Le Palais du Peuple ferme désormais ses portes à toute forme de manifestations et de rassemblements non institutionnels. La décision, prise par le bureau de l’Assemblée nationale sous l’impulsion de son président Aimé Boji, marque un tournant dans la gestion de ce haut lieu de la démocratie congolaise, longtemps utilisé pour des activités étrangères à sa vocation parlementaire.

Dans un communiqué consulté par notre rédaction, les autorités de la chambre basse ont clairement signifié que les collation des grades académiques, campagnes d’évangélisation, meetings politiques et autres événements assimilés sont désormais proscrits. Le message est sans équivoque : le Palais du Peuple n’a pas vocation à se transformer en espace festif ou en tribune populaire.
Selon le bureau de l’Assemblée nationale, cette mesure vise avant tout à restaurer et préserver le caractère strictement institutionnel de l’édifice.
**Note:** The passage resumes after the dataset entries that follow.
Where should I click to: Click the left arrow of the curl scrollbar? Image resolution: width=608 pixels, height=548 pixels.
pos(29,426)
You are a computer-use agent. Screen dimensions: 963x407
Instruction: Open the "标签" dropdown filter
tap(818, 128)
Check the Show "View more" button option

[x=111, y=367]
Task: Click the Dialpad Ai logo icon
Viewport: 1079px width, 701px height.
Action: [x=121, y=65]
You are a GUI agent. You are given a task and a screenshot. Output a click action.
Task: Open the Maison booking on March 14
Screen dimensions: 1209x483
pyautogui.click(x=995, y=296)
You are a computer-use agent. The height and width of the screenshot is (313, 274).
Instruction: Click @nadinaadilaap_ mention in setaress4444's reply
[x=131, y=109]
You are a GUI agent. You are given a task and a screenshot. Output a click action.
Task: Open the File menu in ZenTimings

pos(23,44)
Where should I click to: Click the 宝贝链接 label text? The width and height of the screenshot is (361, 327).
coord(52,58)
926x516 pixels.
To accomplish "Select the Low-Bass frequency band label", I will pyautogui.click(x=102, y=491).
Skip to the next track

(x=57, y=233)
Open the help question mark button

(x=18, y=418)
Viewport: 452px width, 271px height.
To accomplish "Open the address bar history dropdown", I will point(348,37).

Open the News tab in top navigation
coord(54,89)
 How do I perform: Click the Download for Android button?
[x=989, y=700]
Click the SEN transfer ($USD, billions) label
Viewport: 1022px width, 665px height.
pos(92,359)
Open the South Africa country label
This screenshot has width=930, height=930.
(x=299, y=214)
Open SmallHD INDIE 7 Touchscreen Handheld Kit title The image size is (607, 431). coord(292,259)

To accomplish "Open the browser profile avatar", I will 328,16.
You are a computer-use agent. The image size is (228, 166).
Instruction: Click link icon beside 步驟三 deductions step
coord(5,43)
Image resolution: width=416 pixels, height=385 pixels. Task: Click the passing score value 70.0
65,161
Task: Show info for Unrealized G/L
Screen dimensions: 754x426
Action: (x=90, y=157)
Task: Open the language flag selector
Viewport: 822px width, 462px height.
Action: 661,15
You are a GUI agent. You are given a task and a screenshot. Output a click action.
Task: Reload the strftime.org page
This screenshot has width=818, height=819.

En mettant fin aux occupations diverses, les responsables parlementaires entendent garantir un environnement de travail calme et sécurisé, favorable au bon déroulement des activités législatives et au respect de l’agenda des élus.
Les citoyens, partis politiques, organisations sociales et autres acteurs publics sont ainsi appelés à faire preuve de discipline et de responsabilité. Le Secrétariat général de l’Assemblée nationale prévient par ailleurs que tout manquement à cette décision exposera les contrevenants à des sanctions prévues par la loi, soulignant la volonté des autorités de faire appliquer strictement cette interdiction.